Compare the Top Microservices Tools that integrate with Salesforce Data Cloud as of October 2025

This a list of Microservices tools that integrate with Salesforce Data Cloud. Use the filters on the left to add additional filters for products that have integrations with Salesforce Data Cloud. View the products that work with Salesforce Data Cloud in the table below.

What are Microservices Tools for Salesforce Data Cloud?
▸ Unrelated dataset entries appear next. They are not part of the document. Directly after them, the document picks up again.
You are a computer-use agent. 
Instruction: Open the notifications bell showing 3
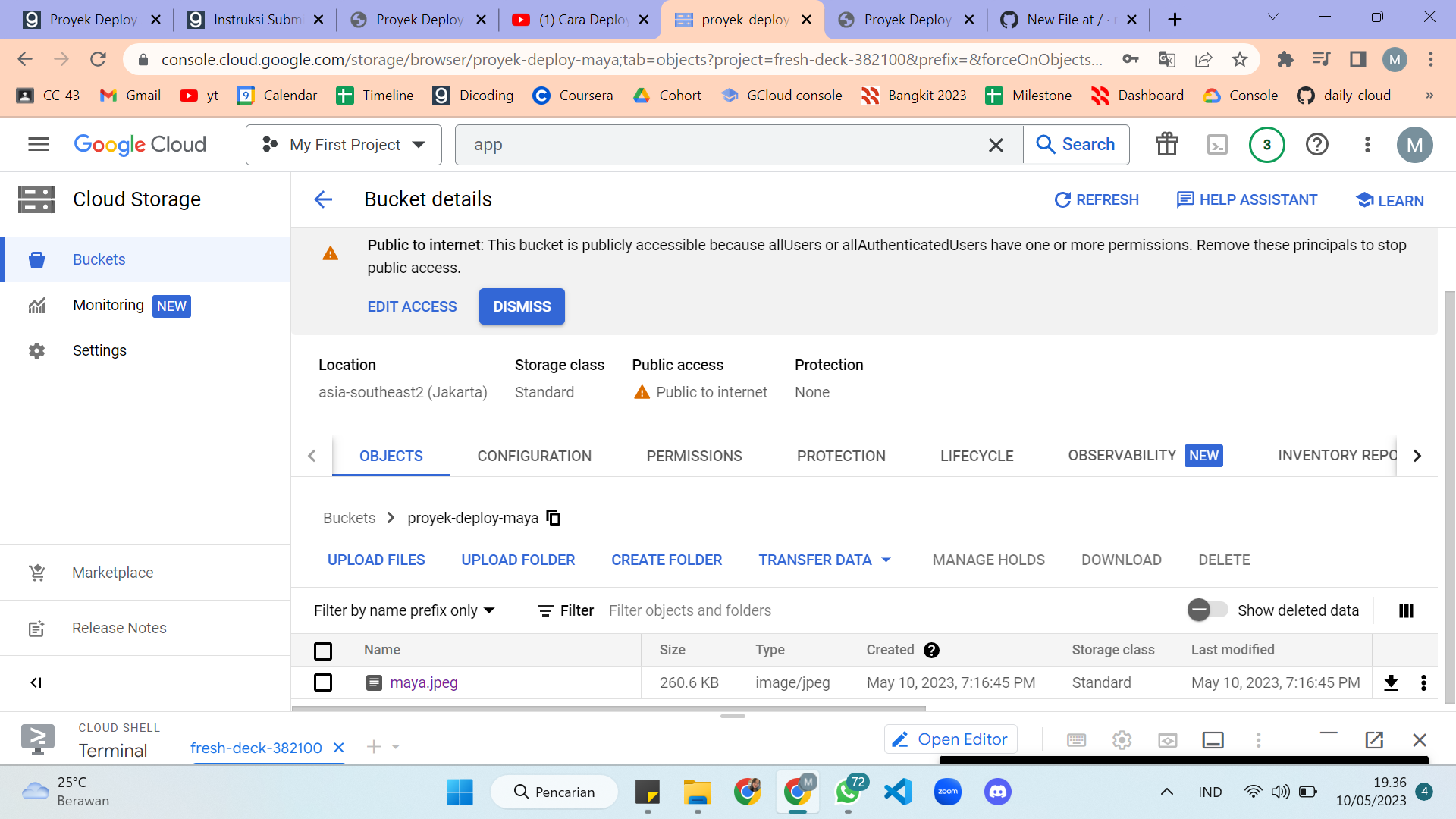[x=1266, y=144]
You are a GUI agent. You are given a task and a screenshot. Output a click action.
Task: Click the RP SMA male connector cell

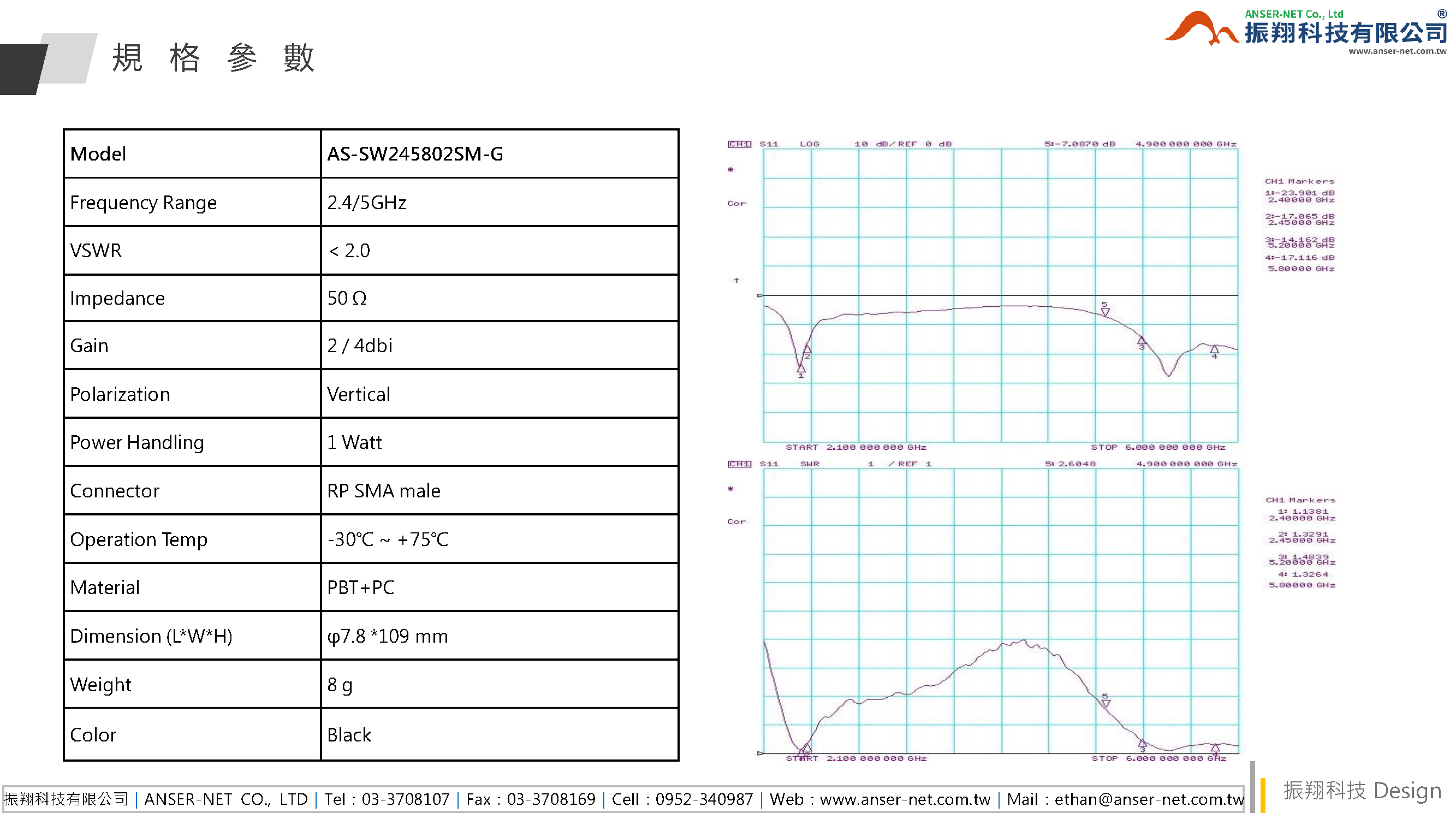[383, 491]
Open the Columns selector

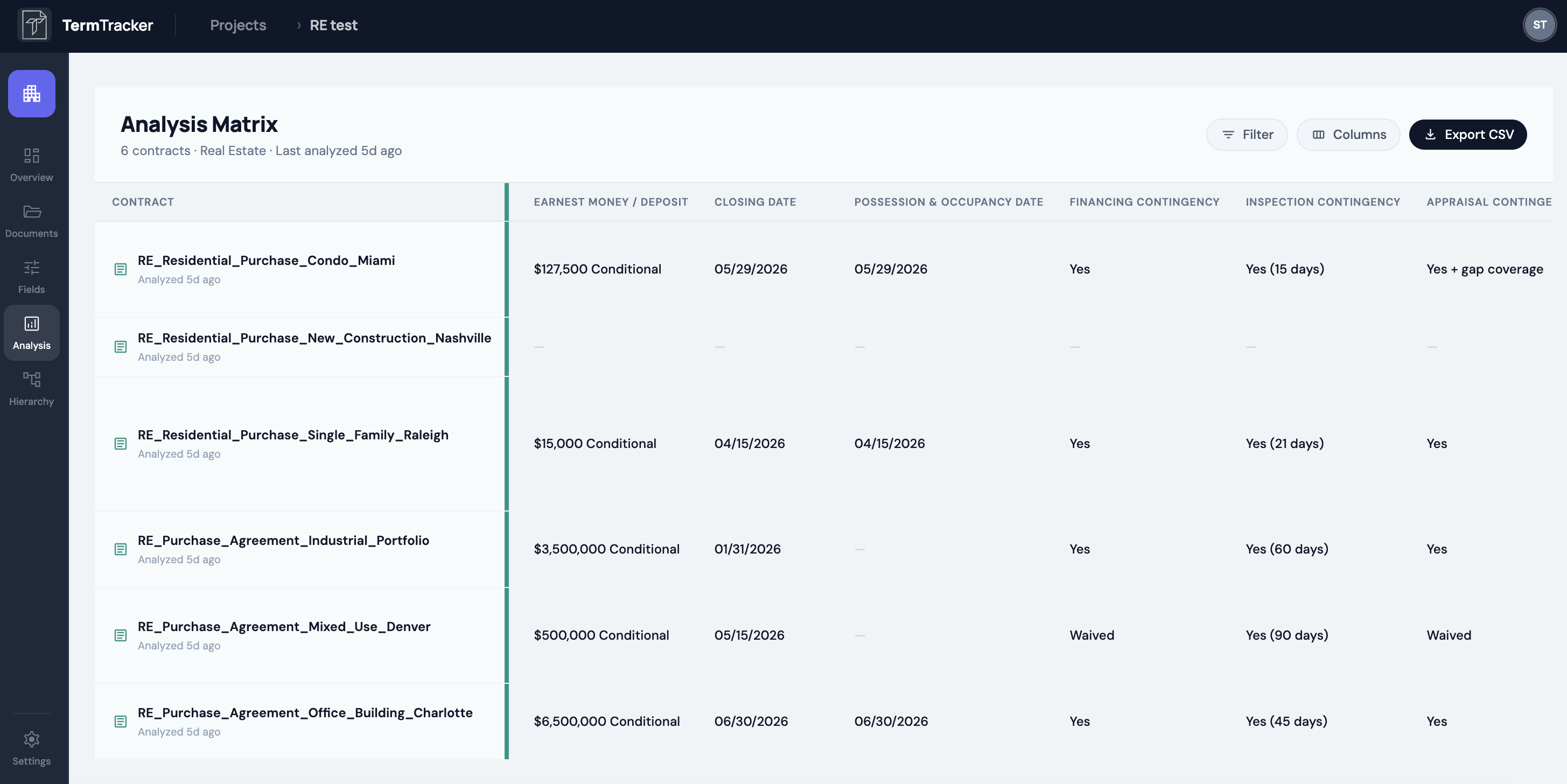[x=1348, y=134]
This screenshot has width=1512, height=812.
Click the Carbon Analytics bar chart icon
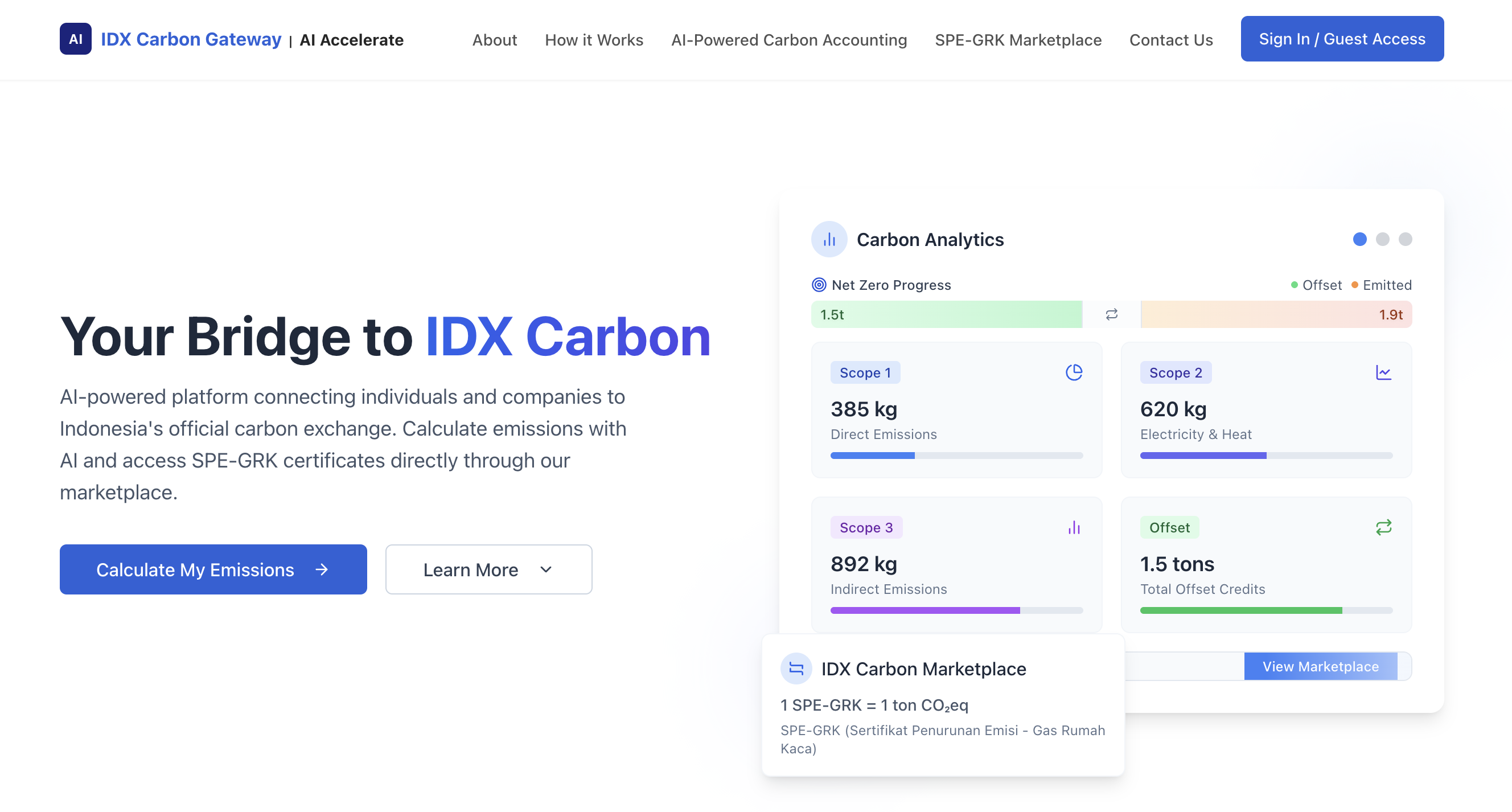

Microservices tools and frameworks are comprehensive platforms and libraries that assist in the development and management of microservices-based applications. These tools and frameworks offer essential features such as service discovery, fault tolerance, load balancing, and API management to streamline the design of microservices architectures. They support developers in creating services that are decoupled, independently deployable, and scalable. Additionally, these frameworks often come with built-in support for integrating with container orchestration systems like Kubernetes and Docker. By using these tools and frameworks, teams can enhance the resilience, scalability, and maintainability of their applications. Compare and read user reviews of the best Microservices tools for Salesforce Data Cloud currently available using the table below. This list is updated regularly.

  • 1
    Amazon Simple Queue Service (SQS)
    Amazon Simple Queue Service (SQS) is a fully managed message queuing service that enables you to decouple and scale microservices, distributed systems, and serverless applications. SQS eliminates the complexity and overhead associated with managing and operating message oriented middleware, and empowers developers to focus on differentiating work. Using SQS, you can send, store, and receive messages between software components at any volume, without losing messages or requiring other services to be available. Get started with SQS in minutes using the AWS console, Command Line Interface or SDK of your choice, and three simple commands. Use Amazon SQS to transmit any volume of data, at any level of throughput, without losing messages or requiring other services to be available. SQS lets you decouple application components so that they run and fail independently, increasing the overall fault tolerance of the system.
  • 2
    Google Cloud Pub/Sub
    Google Cloud Pub/Sub. Scalable, in-order message delivery with pull and push modes. Auto-scaling and auto-provisioning with support from zero to hundreds of GB/second. Independent quota and billing for publishers and subscribers. Global message routing to simplify multi-region systems. High availability made simple. Synchronous, cross-zone message replication and per-message receipt tracking ensure reliable delivery at any scale. No planning, auto-everything. Auto-scaling and auto-provisioning with no partitions eliminate planning and ensures workloads are production-ready from day one. Advanced features, built in. Filtering, dead-letter delivery, and exponential backoff without sacrificing scale help simplify your applications. A fast, reliable way to land small records at any volume, an entry point for real-time and batch pipelines feeding BigQuery, data lakes and operational databases. Use it with ETL/ELT pipelines in Dataflow.
  • 3
    AWS Lambda
    Run code without thinking about servers. Pay only for the compute time you consume. AWS Lambda lets you run code without provisioning or managing servers. You pay only for the compute time you consume. With Lambda, you can run code for virtually any type of application or backend service - all with zero administration. Just upload your code and Lambda takes care of everything required to run and scale your code with high availability. You can set up your code to automatically trigger from other AWS services or call it directly from any web or mobile app. AWS Lambda automatically runs your code without requiring you to provision or manage servers. Just write the code and upload it to Lambda. AWS Lambda automatically scales your application by running code in response to each trigger. Your code runs in parallel and processes each trigger individually, scaling precisely with the size of the workload.